Memoryless Property: It exhibits the memoryless property, which means that the probability of an event occurring within a given time period is independent of the time that has already passed.
Rare Events: It is often used to model rare events that occur at a low average rate. As λ increases, the distribution becomes more concentrated around its mean, resembling a normal distribution.
Independent Events: The events modeled by this probability distribution are assumed to occur independently of each other. The occurrence of one event does not affect the probability of another event happening.
The Poisson distribution has various applications in different fields, including:
Modeling the number of phone calls received at a call center within a specific time period.

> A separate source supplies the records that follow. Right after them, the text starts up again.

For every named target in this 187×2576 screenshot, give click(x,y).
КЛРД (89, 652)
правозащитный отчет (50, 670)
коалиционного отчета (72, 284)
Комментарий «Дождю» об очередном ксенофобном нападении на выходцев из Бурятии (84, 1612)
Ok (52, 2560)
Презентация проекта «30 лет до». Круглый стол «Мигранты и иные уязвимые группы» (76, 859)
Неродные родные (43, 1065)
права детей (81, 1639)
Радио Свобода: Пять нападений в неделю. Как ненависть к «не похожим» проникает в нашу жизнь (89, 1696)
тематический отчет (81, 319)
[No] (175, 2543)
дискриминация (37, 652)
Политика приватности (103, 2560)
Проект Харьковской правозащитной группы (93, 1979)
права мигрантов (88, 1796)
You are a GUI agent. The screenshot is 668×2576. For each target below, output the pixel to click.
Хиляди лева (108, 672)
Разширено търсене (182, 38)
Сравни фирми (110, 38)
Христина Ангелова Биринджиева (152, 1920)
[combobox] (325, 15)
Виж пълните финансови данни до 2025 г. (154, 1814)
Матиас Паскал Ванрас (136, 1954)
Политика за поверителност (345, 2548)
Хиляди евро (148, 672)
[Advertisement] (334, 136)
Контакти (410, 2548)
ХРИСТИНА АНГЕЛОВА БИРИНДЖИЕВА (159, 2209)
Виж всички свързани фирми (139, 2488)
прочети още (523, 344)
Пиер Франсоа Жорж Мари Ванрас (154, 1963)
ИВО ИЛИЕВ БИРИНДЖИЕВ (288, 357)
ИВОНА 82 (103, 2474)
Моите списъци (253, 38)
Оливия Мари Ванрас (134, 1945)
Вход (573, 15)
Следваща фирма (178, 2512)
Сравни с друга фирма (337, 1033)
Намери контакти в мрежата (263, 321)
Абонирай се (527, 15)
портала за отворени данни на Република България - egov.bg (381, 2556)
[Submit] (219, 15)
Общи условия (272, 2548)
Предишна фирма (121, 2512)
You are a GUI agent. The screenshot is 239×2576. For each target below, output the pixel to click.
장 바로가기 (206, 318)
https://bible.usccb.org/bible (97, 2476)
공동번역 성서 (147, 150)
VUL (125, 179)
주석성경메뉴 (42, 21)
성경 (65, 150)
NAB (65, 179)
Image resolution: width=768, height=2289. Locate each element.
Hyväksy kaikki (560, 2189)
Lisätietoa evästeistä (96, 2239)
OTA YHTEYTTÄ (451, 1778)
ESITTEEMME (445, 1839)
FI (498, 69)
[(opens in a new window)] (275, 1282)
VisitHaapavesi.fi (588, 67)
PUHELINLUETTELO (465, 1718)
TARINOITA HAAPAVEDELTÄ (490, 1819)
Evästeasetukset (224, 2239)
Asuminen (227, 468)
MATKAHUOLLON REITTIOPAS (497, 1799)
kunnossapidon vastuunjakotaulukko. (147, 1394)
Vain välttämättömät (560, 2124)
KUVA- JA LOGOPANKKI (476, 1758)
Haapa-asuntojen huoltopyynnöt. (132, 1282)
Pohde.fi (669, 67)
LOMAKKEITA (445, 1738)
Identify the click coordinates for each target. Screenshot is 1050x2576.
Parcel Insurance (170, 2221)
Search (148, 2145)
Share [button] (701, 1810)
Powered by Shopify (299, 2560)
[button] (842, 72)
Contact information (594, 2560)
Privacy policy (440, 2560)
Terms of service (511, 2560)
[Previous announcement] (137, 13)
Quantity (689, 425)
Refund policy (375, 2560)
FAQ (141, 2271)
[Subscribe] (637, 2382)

Analyzing the number of accidents occurring on a highway in a given hour.
Estimating the number of email spam messages received in a day.
Studying the number of defects in a manufacturing process within a specific time frame.
Analyzing the occurrence of earthquakes in a particular region over a given period.
It is important to note that the Poisson distribution assumes that the events occur randomly and independently at a constant average rate. If the events are not truly independent or occur at irregular rates, other distributions such as the negative binomial distribution or the compound Poisson distribution may be more appropriate.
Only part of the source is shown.